Mr. Bairnes explained that our new acquaintance is one Dr. Maria Crane, a respected woman of science and the first astronaut to touch down on the face of Titania. He explained without removing the gun from its position that we were not the first to seek out this organism, as Dr. Crane’s expedition obviously ended unfortunately as well as without a live specimen. Those underhanded bastards back at Houston played us, leading us to believe that we were venturing out into the unexplored reaches of space and be the first to risk our lives in the name of science. Instead, we were sent on what had already been proven to be a suicide mission; we were not intended to be pioneers, we’re mere grunts being sent to our probable doom with the vague hope that we’ll bring something back.

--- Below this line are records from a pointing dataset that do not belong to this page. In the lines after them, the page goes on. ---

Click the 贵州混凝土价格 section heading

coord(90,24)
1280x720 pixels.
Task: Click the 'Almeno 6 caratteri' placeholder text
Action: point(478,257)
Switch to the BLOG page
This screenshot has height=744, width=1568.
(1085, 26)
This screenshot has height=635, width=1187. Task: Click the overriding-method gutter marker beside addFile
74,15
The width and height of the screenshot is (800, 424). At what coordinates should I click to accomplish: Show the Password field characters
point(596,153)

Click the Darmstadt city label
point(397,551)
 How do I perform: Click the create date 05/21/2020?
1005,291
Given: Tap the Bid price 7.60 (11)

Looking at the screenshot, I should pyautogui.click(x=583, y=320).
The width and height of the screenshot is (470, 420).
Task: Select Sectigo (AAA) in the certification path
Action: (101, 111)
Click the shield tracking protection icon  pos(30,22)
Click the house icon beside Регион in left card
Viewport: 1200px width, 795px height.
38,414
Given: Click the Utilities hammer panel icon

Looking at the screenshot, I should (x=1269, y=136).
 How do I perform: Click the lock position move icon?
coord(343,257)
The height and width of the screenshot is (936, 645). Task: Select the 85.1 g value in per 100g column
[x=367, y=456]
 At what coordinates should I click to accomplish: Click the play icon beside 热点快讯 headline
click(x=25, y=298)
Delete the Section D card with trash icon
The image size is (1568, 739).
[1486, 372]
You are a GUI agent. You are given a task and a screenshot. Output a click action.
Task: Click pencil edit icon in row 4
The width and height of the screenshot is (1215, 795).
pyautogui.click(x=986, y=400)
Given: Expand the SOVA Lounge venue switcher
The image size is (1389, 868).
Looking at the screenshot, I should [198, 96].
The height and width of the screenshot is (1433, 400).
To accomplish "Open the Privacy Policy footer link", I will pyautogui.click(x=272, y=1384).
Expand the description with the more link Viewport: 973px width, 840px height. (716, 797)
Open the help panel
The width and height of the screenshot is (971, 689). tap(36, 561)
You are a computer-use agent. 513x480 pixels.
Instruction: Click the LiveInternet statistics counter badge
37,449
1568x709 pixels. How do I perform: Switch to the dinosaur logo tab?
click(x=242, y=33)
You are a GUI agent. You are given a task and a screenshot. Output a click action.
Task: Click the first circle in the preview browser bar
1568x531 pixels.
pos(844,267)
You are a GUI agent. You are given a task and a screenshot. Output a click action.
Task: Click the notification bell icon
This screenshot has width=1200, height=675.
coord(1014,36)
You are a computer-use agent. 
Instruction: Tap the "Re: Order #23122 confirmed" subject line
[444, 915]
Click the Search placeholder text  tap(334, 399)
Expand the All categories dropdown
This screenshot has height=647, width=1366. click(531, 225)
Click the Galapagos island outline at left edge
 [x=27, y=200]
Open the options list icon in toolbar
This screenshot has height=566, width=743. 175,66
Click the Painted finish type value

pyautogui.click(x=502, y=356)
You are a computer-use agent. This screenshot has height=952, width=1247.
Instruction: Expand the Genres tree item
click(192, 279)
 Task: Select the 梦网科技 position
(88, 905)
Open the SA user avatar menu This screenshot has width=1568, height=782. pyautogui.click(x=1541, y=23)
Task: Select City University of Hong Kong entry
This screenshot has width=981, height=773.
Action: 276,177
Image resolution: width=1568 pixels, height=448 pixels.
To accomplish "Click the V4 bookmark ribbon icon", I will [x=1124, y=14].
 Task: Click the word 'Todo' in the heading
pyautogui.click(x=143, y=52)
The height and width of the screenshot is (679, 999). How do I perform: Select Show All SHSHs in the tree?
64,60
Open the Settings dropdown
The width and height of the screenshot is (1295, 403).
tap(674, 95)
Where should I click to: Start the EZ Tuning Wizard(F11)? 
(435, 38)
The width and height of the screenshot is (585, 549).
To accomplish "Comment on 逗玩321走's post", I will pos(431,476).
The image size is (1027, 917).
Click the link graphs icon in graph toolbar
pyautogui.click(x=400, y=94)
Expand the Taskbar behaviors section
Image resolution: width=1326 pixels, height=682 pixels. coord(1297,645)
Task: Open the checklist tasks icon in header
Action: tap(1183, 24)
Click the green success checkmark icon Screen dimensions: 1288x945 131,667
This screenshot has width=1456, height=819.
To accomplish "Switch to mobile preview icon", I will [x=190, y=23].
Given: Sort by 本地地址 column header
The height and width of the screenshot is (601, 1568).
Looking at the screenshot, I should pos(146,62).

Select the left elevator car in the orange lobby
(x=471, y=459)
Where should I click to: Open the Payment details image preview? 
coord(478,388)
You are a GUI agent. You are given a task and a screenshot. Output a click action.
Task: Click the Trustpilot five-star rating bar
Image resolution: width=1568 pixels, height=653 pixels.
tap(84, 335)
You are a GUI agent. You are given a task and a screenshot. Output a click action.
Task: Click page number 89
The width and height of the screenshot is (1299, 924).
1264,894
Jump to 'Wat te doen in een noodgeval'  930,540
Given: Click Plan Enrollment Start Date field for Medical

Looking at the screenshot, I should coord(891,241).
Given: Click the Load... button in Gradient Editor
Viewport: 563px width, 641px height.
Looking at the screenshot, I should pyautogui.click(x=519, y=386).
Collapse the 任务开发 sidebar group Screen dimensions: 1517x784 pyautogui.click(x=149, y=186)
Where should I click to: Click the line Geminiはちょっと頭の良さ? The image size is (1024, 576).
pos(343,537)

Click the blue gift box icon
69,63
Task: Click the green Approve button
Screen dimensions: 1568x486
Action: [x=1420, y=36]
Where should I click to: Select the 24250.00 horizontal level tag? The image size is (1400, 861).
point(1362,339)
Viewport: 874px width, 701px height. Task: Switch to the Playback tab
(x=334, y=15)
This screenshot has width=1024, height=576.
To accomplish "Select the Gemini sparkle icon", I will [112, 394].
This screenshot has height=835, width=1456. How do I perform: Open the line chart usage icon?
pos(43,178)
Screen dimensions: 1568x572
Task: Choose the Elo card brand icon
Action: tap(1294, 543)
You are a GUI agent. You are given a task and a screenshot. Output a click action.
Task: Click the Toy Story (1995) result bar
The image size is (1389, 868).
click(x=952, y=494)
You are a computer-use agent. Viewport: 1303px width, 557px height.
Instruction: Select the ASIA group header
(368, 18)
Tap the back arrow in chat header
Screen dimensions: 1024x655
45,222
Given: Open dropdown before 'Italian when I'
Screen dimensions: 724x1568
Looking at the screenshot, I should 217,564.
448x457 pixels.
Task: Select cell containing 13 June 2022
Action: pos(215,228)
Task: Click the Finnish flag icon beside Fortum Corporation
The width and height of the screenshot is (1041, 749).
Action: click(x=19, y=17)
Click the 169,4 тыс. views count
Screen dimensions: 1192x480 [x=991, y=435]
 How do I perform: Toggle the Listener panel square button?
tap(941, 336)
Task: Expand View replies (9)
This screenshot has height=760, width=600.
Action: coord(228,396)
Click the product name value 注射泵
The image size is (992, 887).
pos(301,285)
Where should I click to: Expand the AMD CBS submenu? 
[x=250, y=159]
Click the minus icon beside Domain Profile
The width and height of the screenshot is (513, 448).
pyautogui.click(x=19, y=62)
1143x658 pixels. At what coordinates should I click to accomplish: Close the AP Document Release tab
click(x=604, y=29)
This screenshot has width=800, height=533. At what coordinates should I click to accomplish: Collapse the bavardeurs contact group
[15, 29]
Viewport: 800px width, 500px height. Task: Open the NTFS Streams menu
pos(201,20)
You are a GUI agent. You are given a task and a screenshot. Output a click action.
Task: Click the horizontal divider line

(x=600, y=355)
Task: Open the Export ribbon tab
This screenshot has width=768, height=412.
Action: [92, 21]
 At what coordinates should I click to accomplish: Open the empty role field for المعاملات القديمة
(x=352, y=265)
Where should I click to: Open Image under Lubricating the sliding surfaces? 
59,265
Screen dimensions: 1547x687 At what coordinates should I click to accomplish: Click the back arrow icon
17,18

And that two-faced rodent Bairnes had been working with them all along, ensuring that the crew learn nothing of Houston’s plans to draw out the organism once more with a fresh crew. The fiend murdered Mrs. Willard surely because she was the first to catch on to his putrid scent, uncovering his attempts to so-called, “Keep the crew grounded,” as Bairnes explained. I wanted to strangle that devilish excuse for a man, that cogwheel in a machine of corruption which left us stranded on this god forsaken rock in the depths of nothingness, but I had to settle for shoving him into the water when he finally lowered his weapon. He arose with the thing cocked and ready, but he struggled to hold steady as he found himself sopping wet with an exposed hand allowing water into the sleeve of his suit. Serves the moron right, should have thought about that before playing fisticuffs with MacReady back at the ship.
I however, have insufficient energy to attempt fighting fire with fists, and thus I reluctantly complied with him. As he began to describe our new course of action around finding a live specimen and awaiting a secondary expedition bound to pick up Bairnes and any potential survivors within three days, we heard MacReady and raced to find him as he is now. The water rose without us even noticing, and I would not doubt that the organism had ample time to attack the unconscious MacReady and retreat back into the tide without leaving a trace. In fact I’m afraid to examine his corpse for risk of coming in contact with the organism’s secretions, and both Bairnes and I have taken precautions to stay far away from the water from now on; I’m only thankful nothing got to him when I pushed him in…to a degree.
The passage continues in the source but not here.